### [Directions for this task]
Every line below from the one containing "This screenshot has height=552, width=913." through the one containing "The height and width of the screenshot is (632, 842)." is to be printed exactly, with the pictures omitted.

■ ■ ■ ■ ■

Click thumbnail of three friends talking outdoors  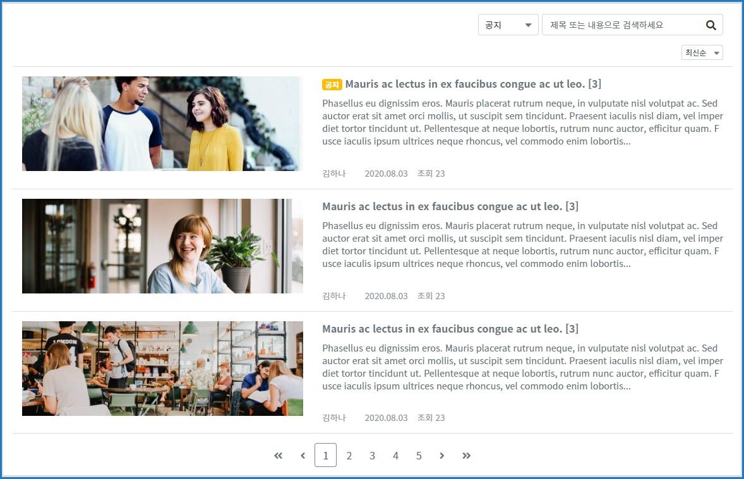point(162,124)
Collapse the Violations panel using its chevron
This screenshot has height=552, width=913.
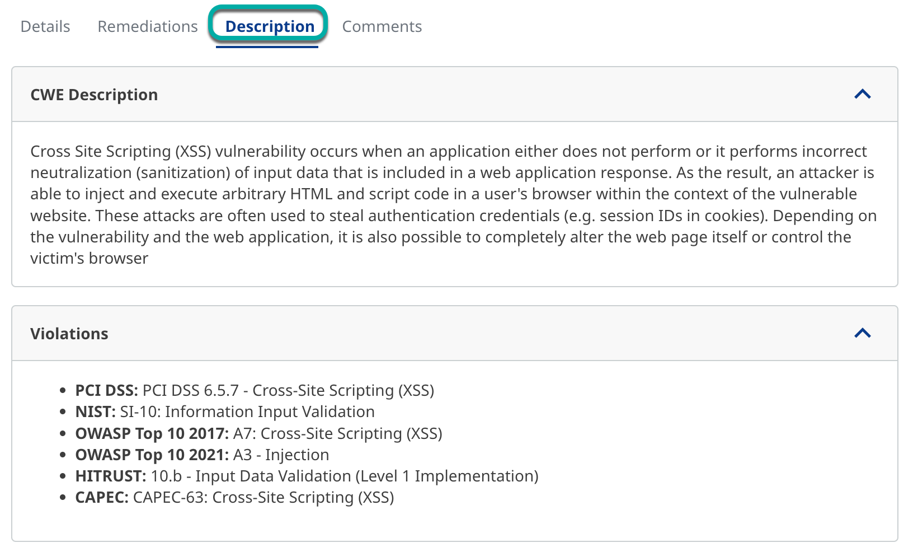[862, 333]
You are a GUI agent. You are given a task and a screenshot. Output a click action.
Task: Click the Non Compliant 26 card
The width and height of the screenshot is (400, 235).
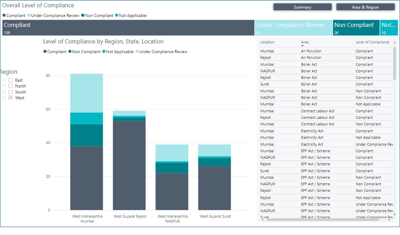355,28
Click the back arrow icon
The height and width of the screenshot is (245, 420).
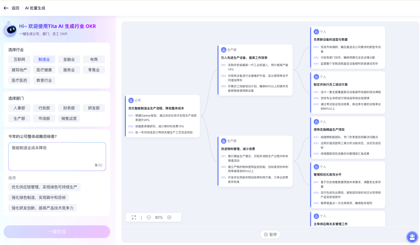(x=6, y=8)
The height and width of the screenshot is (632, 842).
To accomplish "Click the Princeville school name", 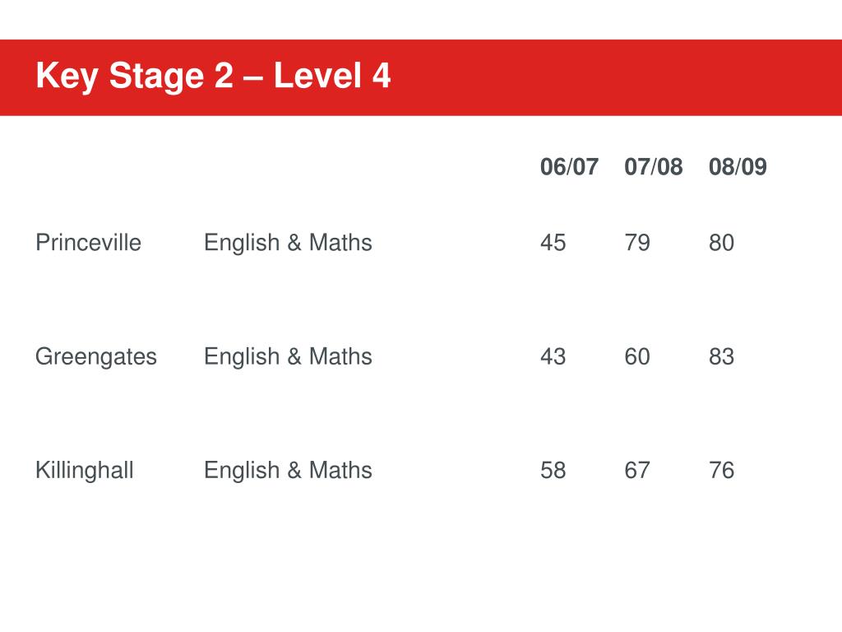I will (88, 243).
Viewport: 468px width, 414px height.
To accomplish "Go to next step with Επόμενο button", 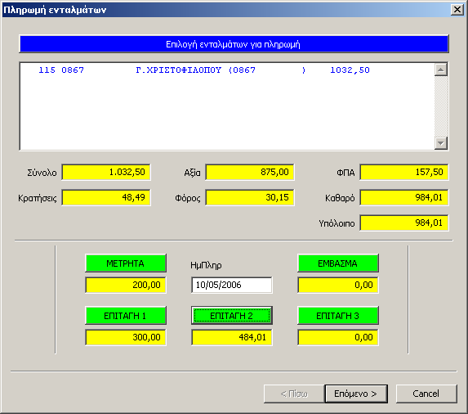I will [x=356, y=394].
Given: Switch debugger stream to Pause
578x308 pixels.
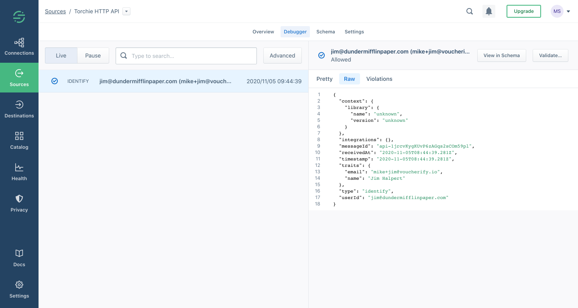Looking at the screenshot, I should pos(93,55).
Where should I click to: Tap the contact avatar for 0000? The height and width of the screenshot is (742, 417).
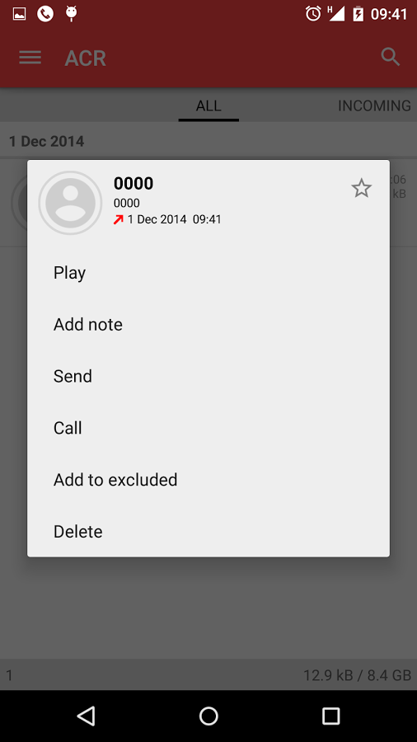pos(70,203)
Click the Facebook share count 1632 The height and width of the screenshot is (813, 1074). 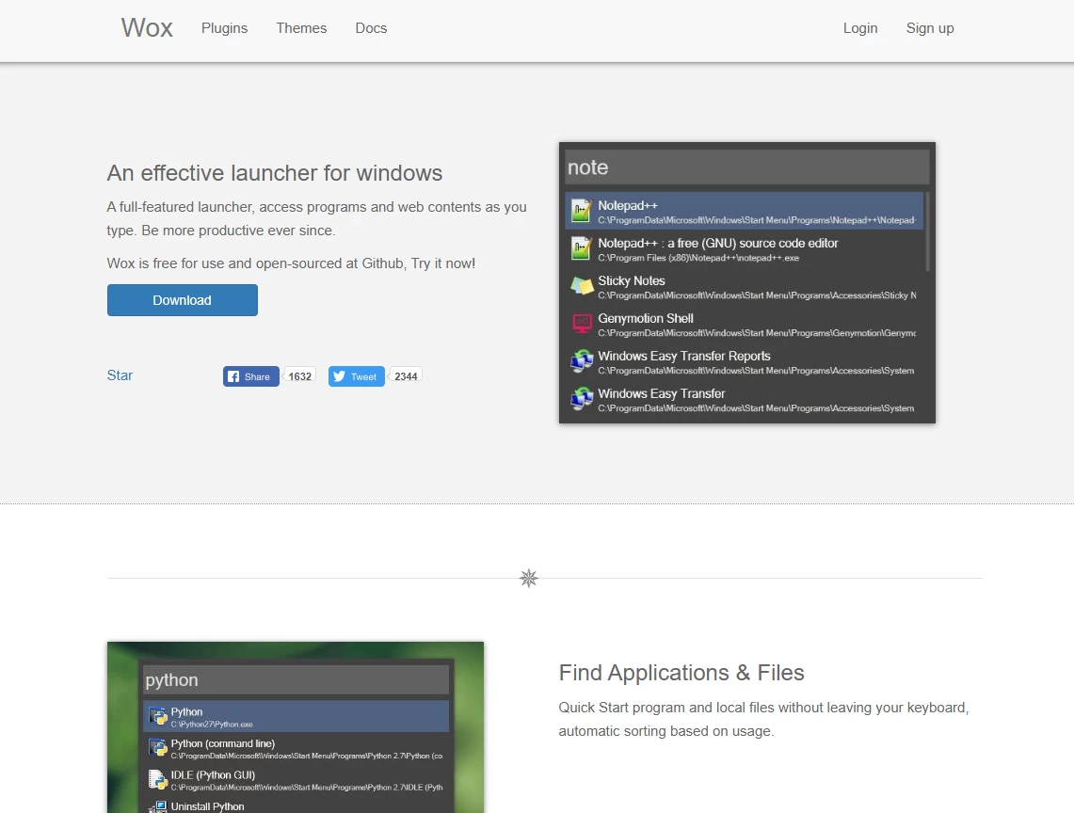tap(299, 376)
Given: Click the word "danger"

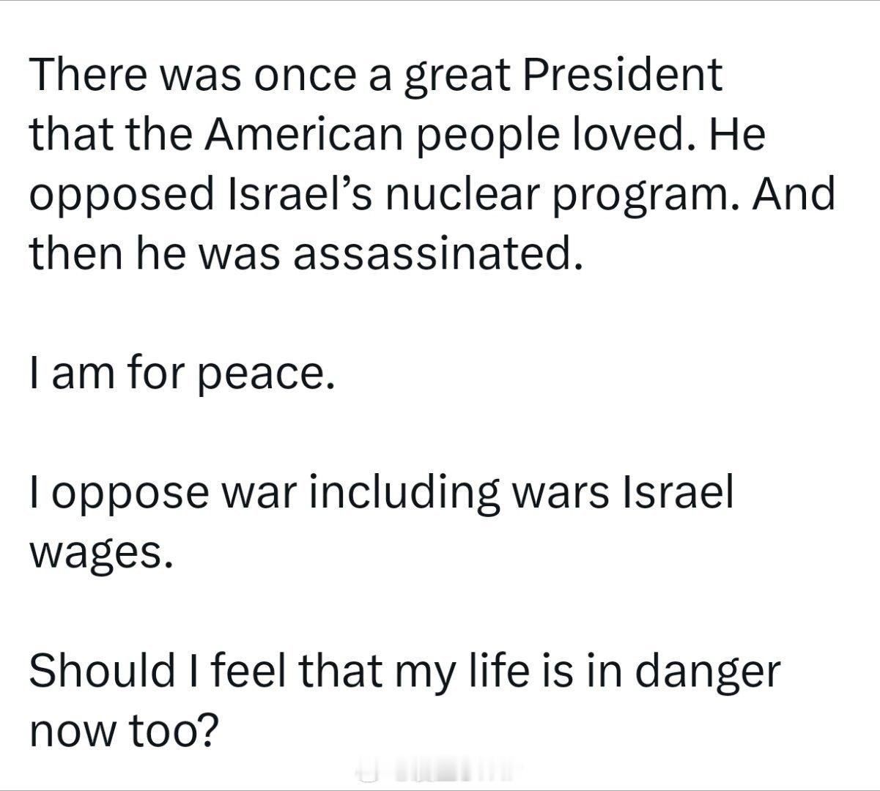Looking at the screenshot, I should coord(706,675).
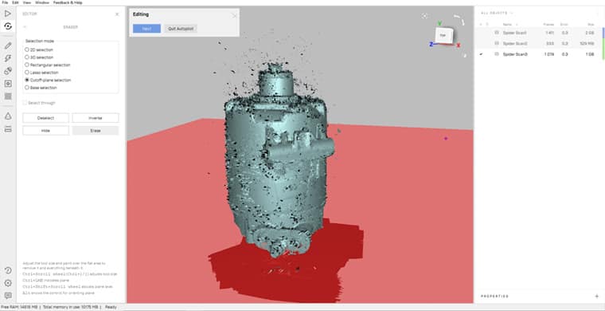
Task: Open the Feedback & Help menu
Action: pyautogui.click(x=68, y=2)
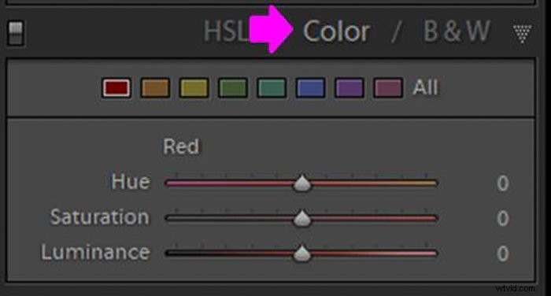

■ ■ ■ ■ ■

### [Result for this exercise]
This screenshot has height=552, width=913.
[862, 333]
You are a GUI agent. You are given a task and a screenshot. Output a click action.
Task: Click the Non Compliant 26 card
The width and height of the screenshot is (400, 235).
355,28
Click the back arrow icon
The height and width of the screenshot is (245, 420).
(x=6, y=8)
The height and width of the screenshot is (632, 842).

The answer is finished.